Ora le due priorità sono la salute e il lavoro. Con il lavoro che è diventato la prima medicina per la nostra salute. Per ritornare a Maggiani, la sinistra il tema del lavoro se lo è scordato da un pezzo, in particolare il lavoro per chi non lo ha o lo ha in misura ridotta. I tagli maggiori alla sanità sono stati fatti negli ultimi dieci anni, anni in cui hanno governato i professori e la sinistra. Le infrastrutture che oggi, dopo le nostre battaglie per la Tav, per tutti sono finalmente diventate strategiche, sono state osteggiate da sempre dalla sinistra.

Destra e Sinistra come il Centro rimangono nell’immaginario collettivo e a volte vengono sapientemente rilanciate, come abbiamo visto fare da Trump o dalle Sardine, ma i risultati concreti, modesti. Ciò che emerge è la grande debolezza dei governi a rispondere ai problemi imposti dalla globalizzazione e dalla comunicazione globale. Purtroppo la qualità dei governi nazionali e locali è calata notevolmente, sia grazie al voto degli italiani sia perché i partiti hanno rinunciato alla selezione qualitativa dei propri eletti. Le energie migliori le troviamo più che nei salotti, nella società civile, senza  le associazioni caritatevoli della società civile le trentamila famiglie che non hanno da mangiare oggi a Torino, non mangerebbero.

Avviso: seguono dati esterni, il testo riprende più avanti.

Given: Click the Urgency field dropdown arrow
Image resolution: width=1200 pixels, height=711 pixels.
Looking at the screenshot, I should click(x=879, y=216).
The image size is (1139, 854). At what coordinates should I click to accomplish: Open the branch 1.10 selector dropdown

Lo dico alla vigilia dei due anni dalla prima grande manifestazione per la Tav. Me la ricordo bene quella prima piazza della Tav, la osservavo mentre parlavo e mi dava la carica, anche se qualcuno, che non aveva ben capito la situazione, voleva che io stringessi. In quella piazza c’era la voglia e la forza per rilanciare Torino e il lavoro, un lavoro per tutti. In quella piazza c’era una speranza così forte che dava la serenità a tutti. Non un insulto, non una sbavatura. Pochi ci credevano, nessuno aveva mai avuto il coraggio di organizzarla. Qualcuno ha fatto di tutto per depotenziare quella piazza e ora si trova nella cacca. Con una città impaurita dal virus, una città che si sente indifesa sanitariamente ed economicamente, una città dove ognuno vuole fare la sua protesta, la sua manifestazioncina, e poi alla sera si trova malinconicamente davanti al Tg regionale a sentire dati e racconti tristi.

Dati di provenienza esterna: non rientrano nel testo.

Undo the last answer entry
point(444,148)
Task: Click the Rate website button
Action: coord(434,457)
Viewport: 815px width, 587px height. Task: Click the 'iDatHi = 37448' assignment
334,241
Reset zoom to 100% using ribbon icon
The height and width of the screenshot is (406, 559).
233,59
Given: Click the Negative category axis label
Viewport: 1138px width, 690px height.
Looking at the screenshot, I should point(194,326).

Ma l’energia vera di quella piazza c’è ancora e potrà essere utile, se non decisiva, per rilanciare la città indebolita dagli errori delle amministrazioni, dall’abbandono di alcune sue grandi aziende, dalle crisi economiche e ora dal Covid. Perché se vi andate a sentire i discorsi in quella piazza non c’era solo la Tav c’era una visione sul futuro di Torino e del Paese. E noi siamo stati abituati ad ascoltare anche le proposte e le idee intelligenti, ma senza quella infrastruttura tutto si ferma al “pian di babi”.

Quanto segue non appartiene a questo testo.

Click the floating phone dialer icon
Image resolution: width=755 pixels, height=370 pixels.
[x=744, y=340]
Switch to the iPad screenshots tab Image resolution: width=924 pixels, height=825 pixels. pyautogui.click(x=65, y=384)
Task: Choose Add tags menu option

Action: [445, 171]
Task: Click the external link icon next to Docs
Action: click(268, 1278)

Cinque anni fa, ieri, eravamo pochissimi attorno all’Arcivescovo che scioperava per il lavoro in piazza Castello, ma il seme ha attecchito e due anni fa eravamo in quarantamila per la Tav e per il lavoro. Sperare si può e si deve soprattutto se si hanno passione e un progetto forte per il rilancio dell’economia e del lavoro, il vero bene comune per Torino.